Rivolte nelle carceri: Melfi, la testimonianza del cappellano e dei volontari

“Sabato pomeriggio, quando mi sono presentato per le confessioni e la celebrazione della messa, mi hanno vietato di entrare. Hanno tenuto in ostaggio alcuni poliziotti, il medico, la psicologa”. A parlare è padre Giuseppe Cappello, cappellano nella casa circondariale di Melfi (Pz), che ha raccontato al Sir la sua esperienza durante la rivolta che si è consumata nei giorni scorsi ed è rientrata dopo circa dieci ore, a differenza di altri istituti di detenzione d’Italia.

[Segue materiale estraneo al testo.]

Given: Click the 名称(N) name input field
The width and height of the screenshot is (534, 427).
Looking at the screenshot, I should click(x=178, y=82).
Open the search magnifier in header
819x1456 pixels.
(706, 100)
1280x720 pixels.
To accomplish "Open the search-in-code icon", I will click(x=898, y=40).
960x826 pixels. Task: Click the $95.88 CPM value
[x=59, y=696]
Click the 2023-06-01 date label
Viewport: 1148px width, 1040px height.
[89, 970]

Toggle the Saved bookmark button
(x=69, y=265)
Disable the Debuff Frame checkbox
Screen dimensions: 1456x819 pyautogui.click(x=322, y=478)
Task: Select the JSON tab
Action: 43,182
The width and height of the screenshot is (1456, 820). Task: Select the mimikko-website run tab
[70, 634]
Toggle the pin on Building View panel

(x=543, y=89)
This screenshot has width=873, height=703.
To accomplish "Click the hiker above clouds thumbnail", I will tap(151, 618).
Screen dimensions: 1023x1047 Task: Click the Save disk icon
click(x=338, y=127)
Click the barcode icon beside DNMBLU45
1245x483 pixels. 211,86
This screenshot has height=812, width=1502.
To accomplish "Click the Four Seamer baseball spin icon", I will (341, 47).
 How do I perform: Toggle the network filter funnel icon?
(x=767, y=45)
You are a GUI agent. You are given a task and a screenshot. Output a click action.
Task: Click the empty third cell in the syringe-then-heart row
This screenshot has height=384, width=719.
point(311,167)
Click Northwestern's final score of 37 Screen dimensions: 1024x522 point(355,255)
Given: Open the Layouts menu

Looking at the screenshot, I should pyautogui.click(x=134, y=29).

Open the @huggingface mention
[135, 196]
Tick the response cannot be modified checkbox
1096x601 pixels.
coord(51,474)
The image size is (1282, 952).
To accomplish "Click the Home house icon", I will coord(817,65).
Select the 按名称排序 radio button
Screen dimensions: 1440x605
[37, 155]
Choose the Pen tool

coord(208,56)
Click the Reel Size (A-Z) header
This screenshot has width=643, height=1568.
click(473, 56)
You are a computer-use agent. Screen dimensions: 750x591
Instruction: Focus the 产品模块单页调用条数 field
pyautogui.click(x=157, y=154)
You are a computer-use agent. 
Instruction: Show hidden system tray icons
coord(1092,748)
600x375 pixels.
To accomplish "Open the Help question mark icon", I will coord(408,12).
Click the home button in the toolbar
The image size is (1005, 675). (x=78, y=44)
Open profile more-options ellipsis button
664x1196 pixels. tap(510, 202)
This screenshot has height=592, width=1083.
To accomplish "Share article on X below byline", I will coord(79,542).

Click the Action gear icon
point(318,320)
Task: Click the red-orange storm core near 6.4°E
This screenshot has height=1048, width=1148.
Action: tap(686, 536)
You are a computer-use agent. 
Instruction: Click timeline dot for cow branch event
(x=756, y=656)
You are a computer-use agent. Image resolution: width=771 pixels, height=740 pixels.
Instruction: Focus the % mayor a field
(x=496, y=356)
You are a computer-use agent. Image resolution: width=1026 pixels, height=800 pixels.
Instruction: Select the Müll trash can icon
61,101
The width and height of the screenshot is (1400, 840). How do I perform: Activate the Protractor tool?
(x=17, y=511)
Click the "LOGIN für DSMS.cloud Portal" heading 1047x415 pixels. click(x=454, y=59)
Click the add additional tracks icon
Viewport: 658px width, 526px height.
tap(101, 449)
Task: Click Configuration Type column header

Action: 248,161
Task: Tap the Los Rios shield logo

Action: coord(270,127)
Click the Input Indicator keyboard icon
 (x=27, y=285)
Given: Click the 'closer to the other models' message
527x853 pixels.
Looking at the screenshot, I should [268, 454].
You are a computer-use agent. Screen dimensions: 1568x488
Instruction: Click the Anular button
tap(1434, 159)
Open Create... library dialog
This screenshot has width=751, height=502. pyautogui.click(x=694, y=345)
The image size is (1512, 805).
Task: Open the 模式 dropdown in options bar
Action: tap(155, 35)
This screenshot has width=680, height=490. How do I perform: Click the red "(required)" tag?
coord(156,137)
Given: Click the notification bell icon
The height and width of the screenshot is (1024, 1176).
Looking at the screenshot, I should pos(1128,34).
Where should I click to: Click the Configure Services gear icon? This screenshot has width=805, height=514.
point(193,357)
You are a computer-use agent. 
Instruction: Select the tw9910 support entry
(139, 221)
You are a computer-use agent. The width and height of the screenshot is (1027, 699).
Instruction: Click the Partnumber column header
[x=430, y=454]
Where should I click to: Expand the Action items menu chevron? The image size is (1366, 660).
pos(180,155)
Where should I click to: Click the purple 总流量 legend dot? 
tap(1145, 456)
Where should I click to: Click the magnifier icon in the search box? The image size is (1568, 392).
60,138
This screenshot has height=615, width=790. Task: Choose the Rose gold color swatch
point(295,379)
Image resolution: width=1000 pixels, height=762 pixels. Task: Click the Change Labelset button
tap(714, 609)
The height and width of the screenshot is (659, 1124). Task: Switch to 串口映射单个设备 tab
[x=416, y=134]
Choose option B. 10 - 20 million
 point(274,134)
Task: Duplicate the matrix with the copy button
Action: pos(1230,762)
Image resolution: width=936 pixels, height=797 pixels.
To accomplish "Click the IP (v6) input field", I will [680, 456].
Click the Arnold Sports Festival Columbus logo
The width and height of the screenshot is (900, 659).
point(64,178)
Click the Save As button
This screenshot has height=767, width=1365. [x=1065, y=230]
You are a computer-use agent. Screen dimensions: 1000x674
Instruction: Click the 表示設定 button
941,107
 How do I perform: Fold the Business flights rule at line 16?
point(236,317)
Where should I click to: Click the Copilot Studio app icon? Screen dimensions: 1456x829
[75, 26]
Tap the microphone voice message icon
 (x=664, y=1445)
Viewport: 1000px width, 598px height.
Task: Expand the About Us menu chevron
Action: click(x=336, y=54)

Anche Eugenio Monico, volontario da dieci anni nel carcere di Melfi, è stato lì sabato. “Sono andato al mattino, per l’appuntamento settimanale con le catechesi sulla Parola e la situazione appariva normale – spiega al Sir –. I detenuti con cui ho parlato erano d’accordo con la limitazione delle visite, per tutelare loro stessi e le famiglie. Mi fa pensare che la rivolta si sia diffusa tanto velocemente in tutta Italia”. La casa circondariale di Melfi è un centro di massima sicurezza e ospita oggi 206 detenuti. “Ciò che vedo è che i detenuti sono trattati con umanità da forze dell’ordine e area trattamentale – riferisce ancora Monico –. Abbiamo fatto iscrivere un ragazzo all’università, ha completato il primo anno e colgo in lui grande voglia di riscatto. Presto dovrebbero partire attività sportive e corsi di scrittura e lettura”. Gli fa eco padre Cappello: “Sono cappellano da pochi mesi ed è il mio primo approccio con il carcere. Un gruppo di ragazzi frequenta assiduamente i sacramenti. Spero, passata l’emergenza sanitaria, di proseguire l’accompagnamento personale, con chi è vicino alla fede ma anche con chi è distante”, conclude.